Pyro: Boundary values in a Dirichlet sample cause score error

Created on 29 Jul 2019 · 8Comments · Source: pyro-ppl/pyro

Issue Description

Since the Dirichlet distribution is constrained to a simplex, sampling can result in boundary values of 0/1. As a result, scoring can evaluate to inf.

What looks like a solution to this issue, the clamping of samples with no gradients with _dirichlet_sample_nograd, was removed in #17488.

(similar to closed issue #704)

Environment

OS: Ubuntu 18.04.2
Python: 3.6.7
PyTorch: 1.2.0.dev20190728+cpu
Pyro: 0.3.4

Code Snippet

import torch
import pyro.distributions as dist

dist.Dirichlet(torch.tensor([0.5, 0.5]), validate_args=True).log_prob(torch.tensor([0., 1.]))

bug

Source

ajrcampbell

Most helpful comment

@ajrcampbell Thanks again for the clear example. My guess is that your inference net in the guide is producing boundary values, i.e. it is not _sample_dirichlet() that produces the boundary values. Under that hypothesis, the following should suffice:

  class Net(nn.Module):
      ...
      def forward(self, x):
          x = self.dense(x)
-         return F.softmax(x, dim=1)
+         return F.softmax(x, dim=1).clamp(min=1e-8, max=1-1e-8)

fritzo on 30 Jul 2019

👍2

All 8 comments

Thanks for the detailed bug report and references, @ajrcampbell. Regarding your code snippet, current behavior appears correct to me: a Dirichlet distribution with parameters [0.5, 0.5] indeed has infinite density on the boundary. Do you expect instead a validation error?

Note that the torch.distributions.constraints library does not distinguish open vs closed sets. This is a shortcoming of the library that is complex to resolve. Any principled suggestion is welcome, and if there is sufficient practical advantage we could try to overhaul the library.

fritzo on 29 Jul 2019

@fritzo I agree the code snippet shows the correct behaviour.

What I was trying to say was that under the present implementation of the Dirichlet, the simplex constraint allows for boundary conditions that can cause scoring to be inf. This makes the Dirichlet unstable. Does it make it a bug?

You are right that torch.distributions.constraints does not have an open simplex constraint. It needs to be something like:

class _SimplexOpen(Constraint):
    def check(self, value):
        return (value > 0).all() & ((value.sum(-1, True) - 1).abs() < 1e-6).all()

Another possibility could be to allow a lambda function to be passed to the primitive pyro.sample in order to clip, add constant, etc, on the fly when sampling?

I have built my own workaround using a custom elbo but it is not very elegant. It involves looping through the model and guide traces and checking sample nodes.

ajrcampbell on 29 Jul 2019

I like the idea of allowing sample modifications inside pyro.sample statements. One way you could do this now is via a distribution subclass, e.g. the following might work:

class ClippedDirichlet(Dirichlet):
    def rsample(self, sample_shape=torch.Size()):
        value = super(ClippedDirichlet, self).rsample(sample_shape)

· · ·

**TASKS TO CARRY OUT**
1. In the Pyro issue thread, which pull request removed the clamping of samples with _dirichlet_sample_nograd?
2. Write out the part of the Pyro issue thread that starts at the words "You are right" and ends after the words "fly when sampling?".
The material that follows has no connection to the Pyro issue thread.

**GIVEN MATERIAL**
· · ·

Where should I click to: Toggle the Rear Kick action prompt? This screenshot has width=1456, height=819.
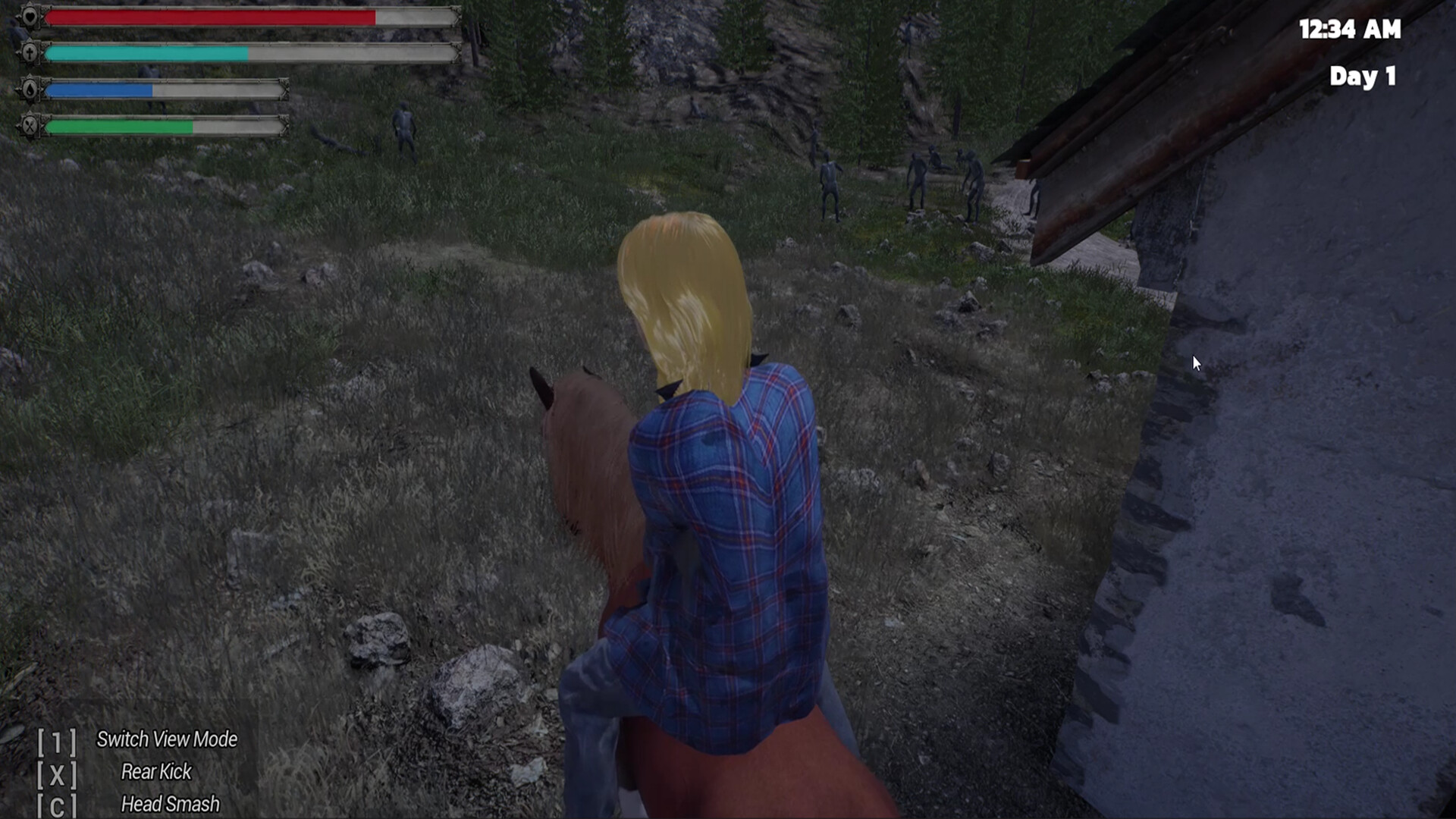(x=155, y=774)
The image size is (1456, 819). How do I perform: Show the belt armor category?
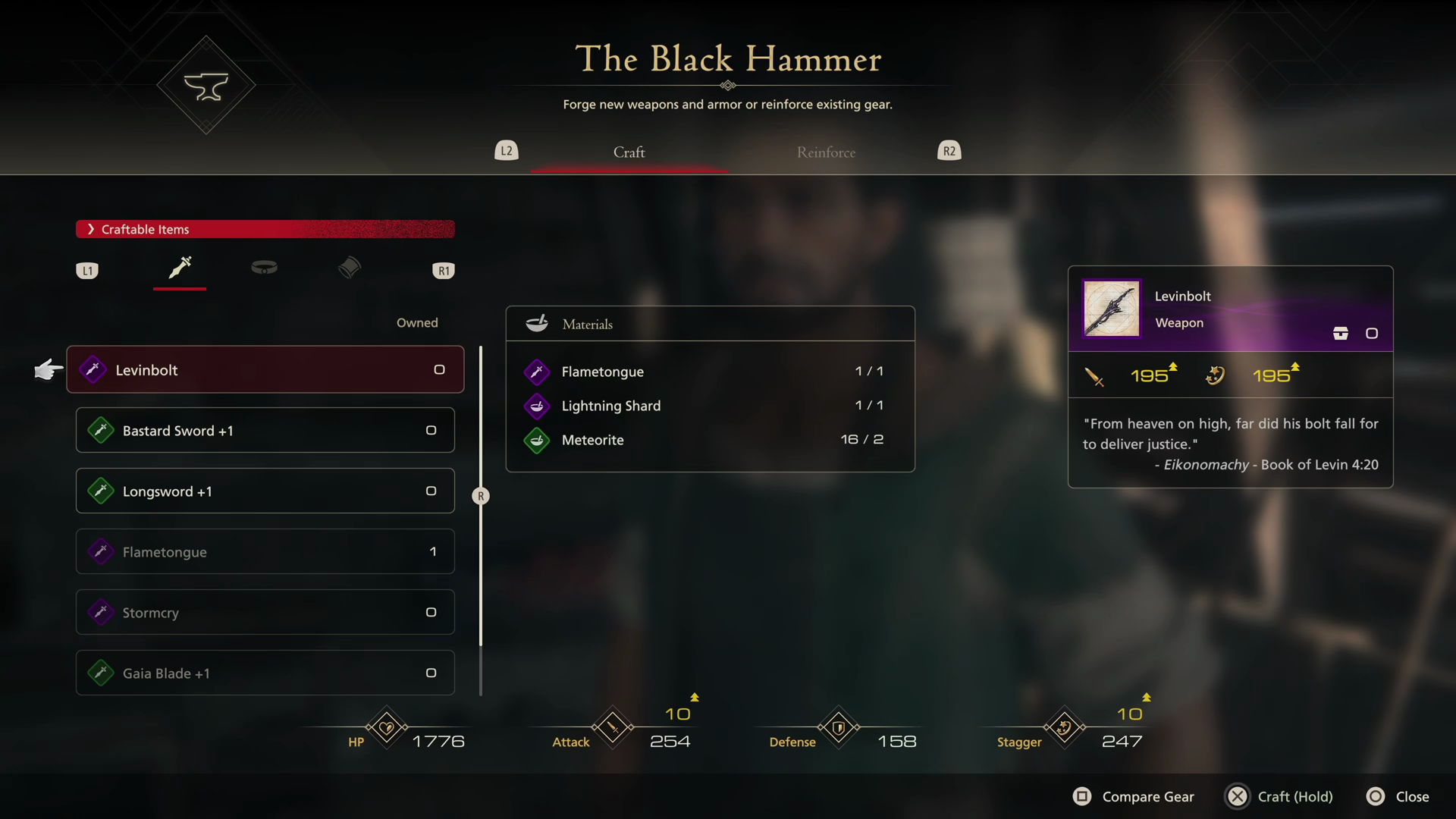coord(264,268)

· · ·

**EXERCISE ANSWERS**
1. #17488

2.
You are right that torch.distributions.constraints does not have an open simplex constraint. It needs to be something like:

class _SimplexOpen(Constraint):
    def check(self, value):
        return (value > 0).all() & ((value.sum(-1, True) - 1).abs() < 1e-6).all()

Another possibility could be to allow a lambda function to be passed to the primitive pyro.sample in order to clip, add constant, etc, on the fly when sampling?